Lee Daniels' The Butler review
Lee Daniels’ The Butler is an ambitious, sweeping period drama that manages to be incredibly affecting and feel as if the words ”For Your Consideration” are stamped across every frame. Inspired by the true story of an African-American steward who worked under eight presidents (Truman through Reagan), the film stars Forest Whitaker as Cecil Gaines — an unassuming man who witnesses history close-up at a time when a new chapter seems to be written daily.
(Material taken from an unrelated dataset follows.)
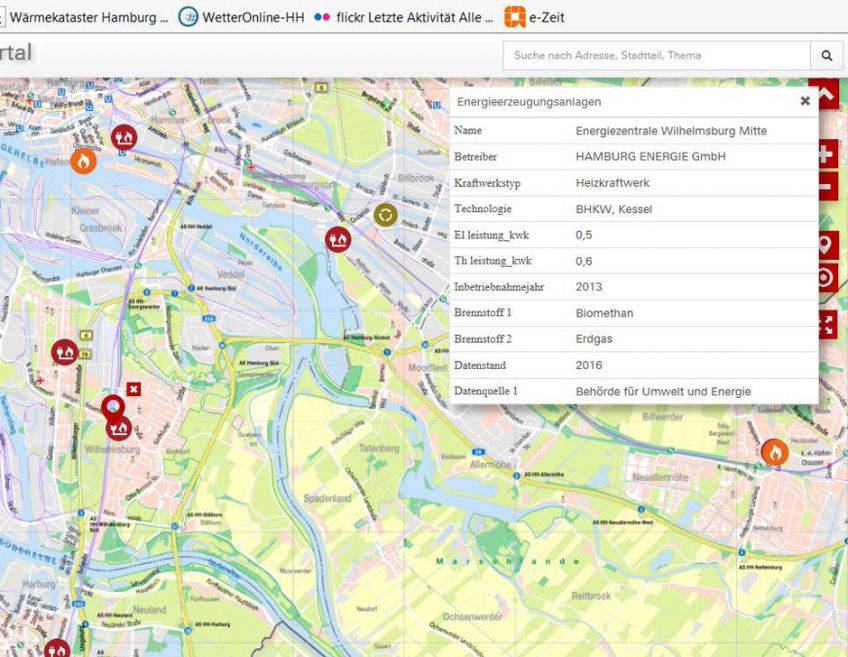
Task: Click the small red X marker near Wilhelmsburg
Action: click(x=135, y=388)
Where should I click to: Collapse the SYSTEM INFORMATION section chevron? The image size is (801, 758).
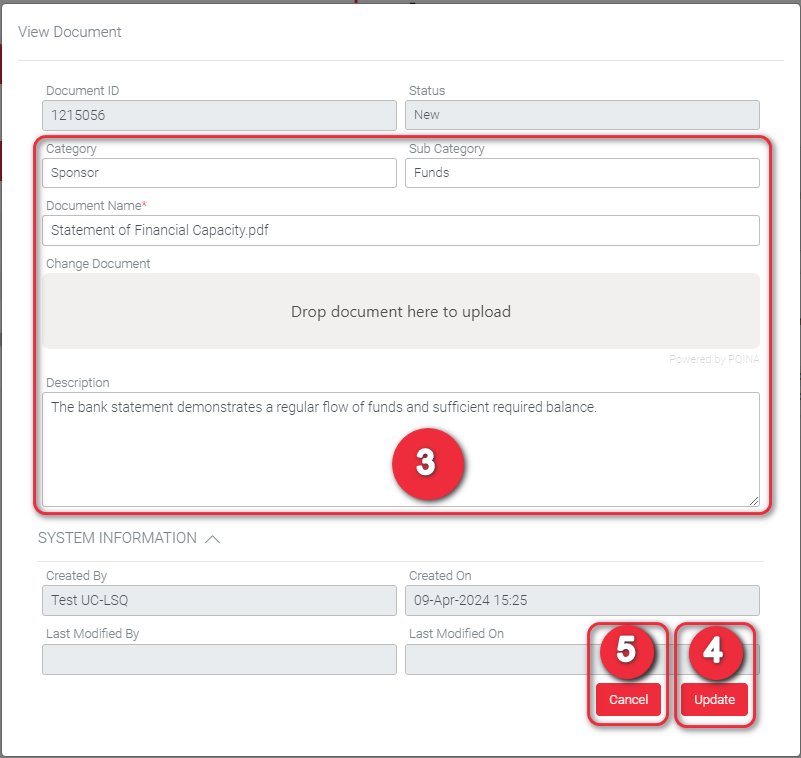(212, 538)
As proof of how radically the world will change during his lifetime, the story begins with Cecil as a boy working on a cotton plantation, where his employer (a fragile, haughty Vanessa Redgrave) teaches him how to serve white folks: ”The room should feel empty when you’re in it.” Years pass, and Cecil lands a job at a ritzy D.C. hotel, where his white-gloved obsequiousness grabs the attention of a White House aide, who hires him.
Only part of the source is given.